[from an email to friends on 13 Aug 2003]
Okay, so the problem with all these ‘eye-candy’ music visualization programs
(stand-alone or part of iTunes, Winamp, XMMS, etc.) is that they have to go
thru the process of sleuthing out interesting ‘events’ in the audio, in
real-time, to act as triggers and modifiers for the visuals.
As we’ve all seen this is pretty hard (because the results mostly suck)
and they usually just devolve into the “twirly oscillosope with color fade”
effect. The time difference between audio and video signal must be very
small to be not noticable, meaning there’s not much time for real-time
analysis.
If instead there existed a visualizer that used a pre-computed ‘event track’
for a song, the visualizer could spend its time doing much more interesting
and meaningful things besides FFTs and such. And let’s say that there exists,
CDDB-style, various network- or disk-available caches of these ‘event tracks’
that the visualizer would search for before displaying pretty pictures.
Soon a whole community exists that creates and submits these event tracks
exists, just like how CDDB avalanched into usefulness because of the network
effects of having more CDs in its database.
What are these ‘event tracks’? At its simplest, I was imagining something
small (32 bits, one bit for a frequency band (each 1/4 octave wide say))
for each 100ms chunk of audio. Perhaps later we create extended events that
indicate something very high-level like ‘intro’, ‘verseA’, ‘bridge’,
‘chorus’, ‘break’, ‘drum solo’, etc.
How do we create these ‘event tracks’? For the simplest event type,
perhaps we start out with a very good (and thus not real-time) method of
analyzing audio into the 32 bins per 100ms. That would be a start.
Maybe we create a GUI that shows the audio with semi-transparent overlays of
what, where & when the algorithm thinks the bins should be and allows users
to nudge the events, clean them up, add the higher-level events
(“the chorus starts here, the break happens here”).

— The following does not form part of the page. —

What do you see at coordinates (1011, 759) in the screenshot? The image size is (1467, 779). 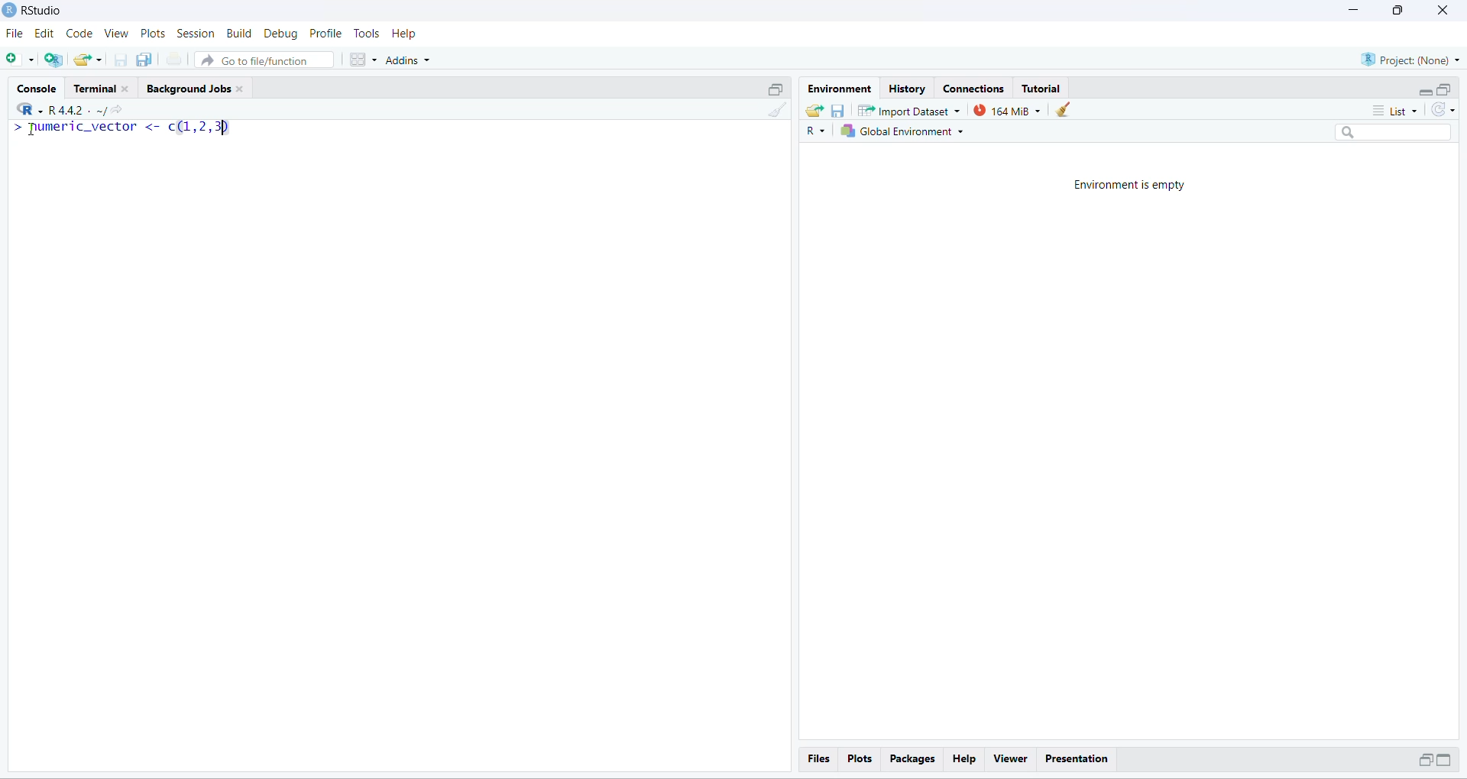 I see `Viewer` at bounding box center [1011, 759].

You may be thinking that at some point these ‘event tracks’ start looking
like MIDI data. Hey good idea, there’s another way we could pre-generate
the higher-level events, if we’re given a sufficiently accurate MIDI track
of a song (many MIDI files exist on the Net, would be interesting to see how
accurate they are when compared against the recording)
And maybe as a value-add we include the lyrics too. Instant Karaoke with
trippy visuals!
Imagine what else one could do with an accurate ‘event track’ of a piece of
audio? Besides really nice visuals, a video-editing suite could import it as
a template for when (and what kind of) wipes or other video manipulations
should occur. Auto-editing of video! (well almost) DJs could find a use
for the events I’m sure.
Oh and how do we make money with it? Fuck if I know. Maybe we sell the
really kick-ass GUI event creation tools and leave the punters with the
command-line Perl modules. Maybe we use the event tracks as some sort of
digital signature that artists can use to determine which version of their
song gets out on the Net. (and thus who leaked it) Maybe like GPS we offer
the ‘low-res’ version to the public for free, but if you want the
higher-res/higher-quality version (for your DMX light system you’re using for
your nightclub or theater troupe) you gotta pay. Maybe we apply a special
super-secret algo that generates only high-level rhythm events and then sell
it to music producers with “Want to make your track have the same ‘feel’ as
the latest Beastie Boys track, just apply this event template!”